Whether it’s force of habit, or from actual need, users of HPC environments crave interactivity. Because the impact of unmanaged interactive sessions can be significant, there exists the potential for concern. Is it possible to meet users’ need for interactivity while managing the potential for impact? In this first part of a two-part series on managing interactive impact, attention focuses on the introduction of login nodes to a cluster managed by Bright Cluster Manager. The second part in this series will focus on use of workload managers as a complementary means for managing the interactive impact on the compute nodes of a cluster.

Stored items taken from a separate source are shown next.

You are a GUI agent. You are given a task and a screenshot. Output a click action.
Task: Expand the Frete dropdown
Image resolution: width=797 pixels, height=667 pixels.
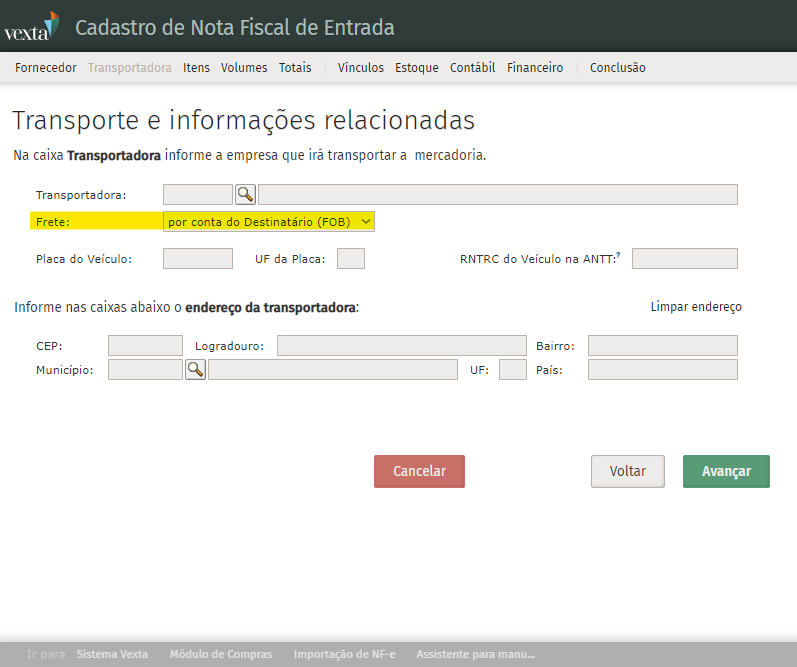click(269, 221)

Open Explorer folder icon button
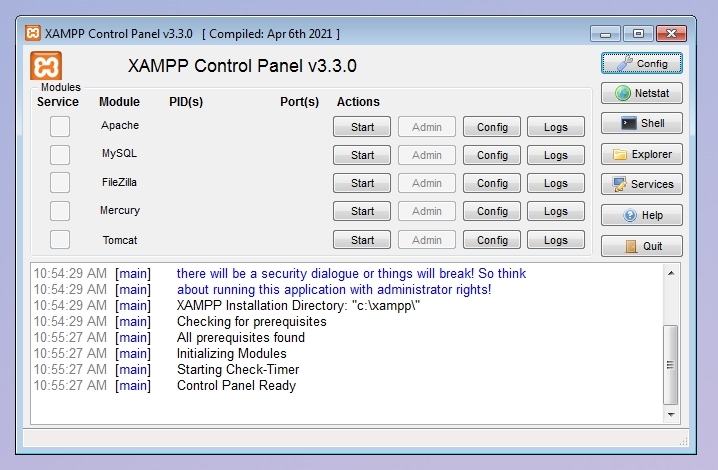642,154
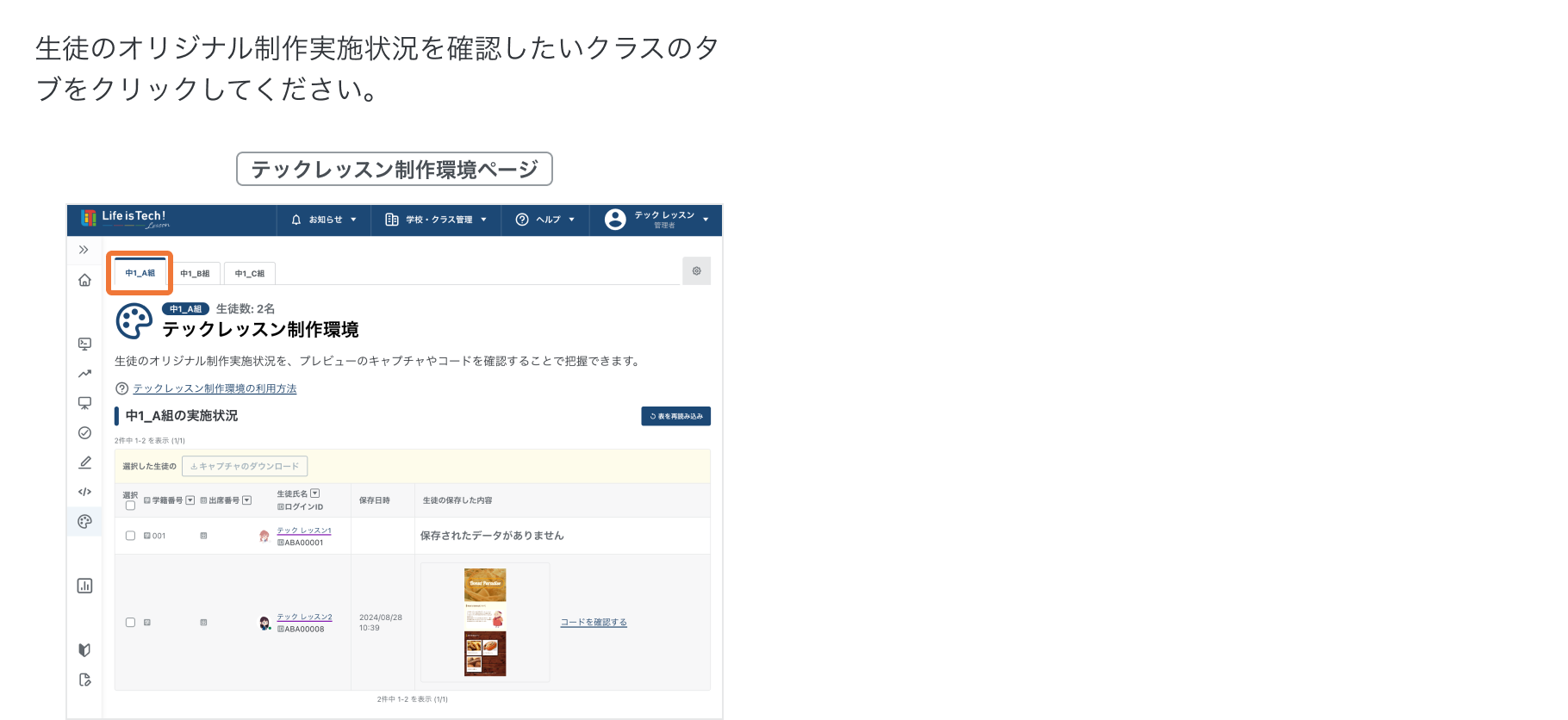Click the trending line graph sidebar icon
The height and width of the screenshot is (720, 1568).
(x=84, y=374)
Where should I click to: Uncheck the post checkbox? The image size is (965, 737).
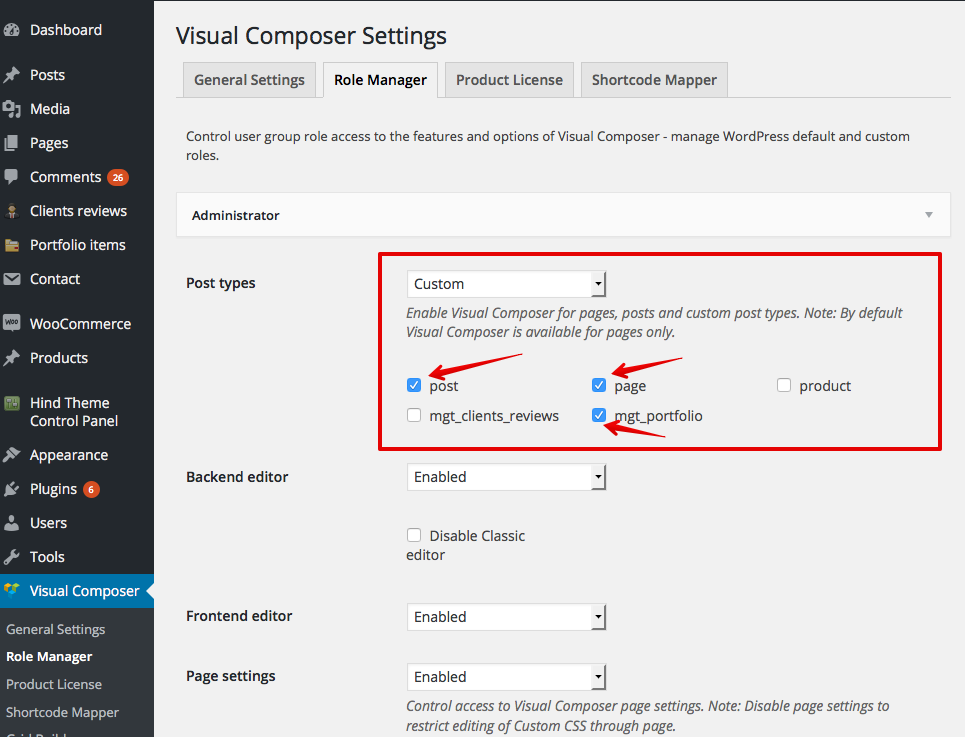pos(414,385)
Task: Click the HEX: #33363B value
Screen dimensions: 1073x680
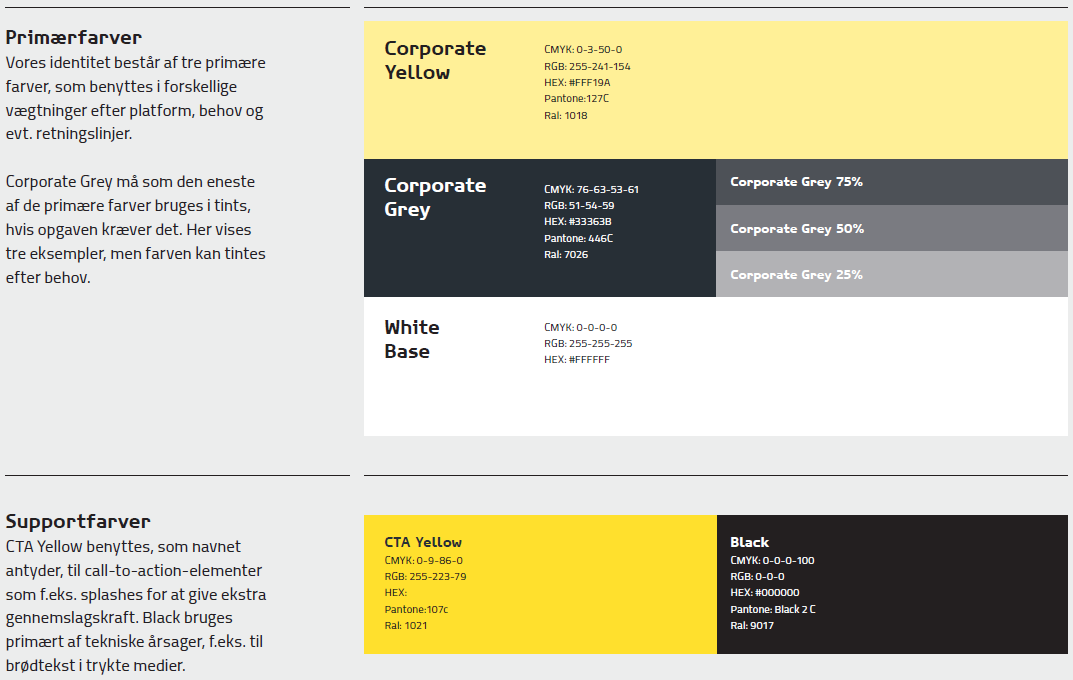Action: (x=578, y=222)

In the simplest case, clusters are comprised of a head node plus multiple compute nodes. As the names suggest, the head node manages all the resources within its control, whereas compute nodes are those resources focused on executing computational workloads. (In addition to compute nodes, and even in the simplest of cases, head nodes typically manage network, power-distribution and potentially other devices.) As the only dual-home node within a cluster, the head node provides services both internally (i.e., to the resources it manages such compute nodes, network switches, PDUs, etc.) and externally to the cluster. In this simplest of configurations, access is one of the key services provided by the head node for the entire cluster.
The purpose of this post is to introduce a solution for managing interactive impact. More specifically, the burden of delivering a user-facing access service, is shifted from the head node to another managed resource in the cluster. Typically identified as a login node, configuration considerations for this user-facing access service might include:
- Access control - By definition, a user-facing access service is externally available. Because this same service allows for access to resources within the cluster, measures of access control need to be factored into the design of login nodes. (Physical and/or virtual appliances like firewalls, plus ssh for secure, encrypted communications between two untrusted hosts over an insecure network, might factor into the implementation of such a login-node design.) With the appearance of login nodes, measures of access control already in place for the head node can be enhanced - e.g., only administrators will require ssh-mediated access to the head node.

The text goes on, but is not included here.